The raw data acquired from my reflections on factual components is related to perplexing, unplanned observations of specific insect activity. The inference of human-like cognitive responses of insects comes from direct observations and leads to the synthetical proposition that insectile brains may have higher cortex capacity than is presently widely believed. Because the proposition is based on reflections of events that were spontaneously experienced, a lack of coherence was found to emerge and stimulated moving the perplexing data into a more comprehensive, meaningful whole. This was accomplished by classifying three observed events according to their insect groups, ants and spiders.

One of these incidents was related to exhibition of apparent confusion by an ant which created threads to a perplexing idea that ran counter to its earlier sensation of comedic relief. Watching a television that had an antenna called “rabbit ears” with a friend had initially caused laughter when a small ant climbed up and ran back down the antenna several times before ascending to its highest point, hesitating for a brief moment, then jumping. The impression of deliberation of thought in an insect was salient to our mutual awareness of the event and further reflections of it. A separate incident that raised questions about whether upper cognitive capacities exist in insects involved observed interactions between two ants rolling a perfectly round crumb ball between them (on a sidewalk at a school where I was attending classes). Their activity appeared unusual to me such that I stopped to watch their progress. I saw them pausing at certain intervals while one ant consistently went over to the other ant and appeared to use signals with its antennae before returning to its side of the ball when their rolling would continue. Out of curiosity, I reached out a finger and stopped the ball. I compare the behavior I witnessed as purely panic driven. One ant ran to the other, ran to the top of the ball in a frenzied circle, ran back to the other ant and ran away. The other ant remained with the ball and attempted to finish moving it itself. The overall impression of the incident was that these ants had exhibited characteristics that appeared to hold similar aspects with typically predictable human cognitive responses. Another insect event involved seeing a mother spider throw a fine skein of silk over her single, surviving baby to lift it up onto her back before my broom came over it.
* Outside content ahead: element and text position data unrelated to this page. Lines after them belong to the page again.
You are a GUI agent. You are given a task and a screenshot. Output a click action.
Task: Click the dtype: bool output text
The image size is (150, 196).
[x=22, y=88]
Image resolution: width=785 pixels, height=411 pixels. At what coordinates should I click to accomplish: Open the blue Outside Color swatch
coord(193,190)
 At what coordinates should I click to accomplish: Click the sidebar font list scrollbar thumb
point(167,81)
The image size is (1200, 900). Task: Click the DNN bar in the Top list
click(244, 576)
Observing her reaction to my offense suggested a potential for connecting to a type of awareness that basic crude defense mechanisms are not capable of generating.
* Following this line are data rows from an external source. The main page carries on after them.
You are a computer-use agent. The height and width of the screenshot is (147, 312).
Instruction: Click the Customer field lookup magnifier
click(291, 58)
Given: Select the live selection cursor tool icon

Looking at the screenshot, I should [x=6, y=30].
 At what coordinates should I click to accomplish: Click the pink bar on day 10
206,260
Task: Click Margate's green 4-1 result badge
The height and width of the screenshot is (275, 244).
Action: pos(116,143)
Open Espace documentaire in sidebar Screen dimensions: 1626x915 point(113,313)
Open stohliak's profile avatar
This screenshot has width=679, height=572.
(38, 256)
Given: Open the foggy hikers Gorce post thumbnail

Revisiting my reflections of witnessed events precipitated an inductive moving of particular details towards a universal, connected view for finding a relatively binding principle that could interpret these isolated details into a better constructed framework. Inasmuch as establishing a scale that can objectively measure insect cognitive response in a testable environment is improbable, it is still in the nature of scientifically oriented questions to at least introduce it as a novel concept. The prospect of having access to a rival hypothesis empirically opposing an implication of the existence of thought in insects is substantially doubtful regarding universal human notions about them. Nonetheless, relaying accounts of the isolated events that produced cognitive-like responses in insects supports an interesting premise for future discussion.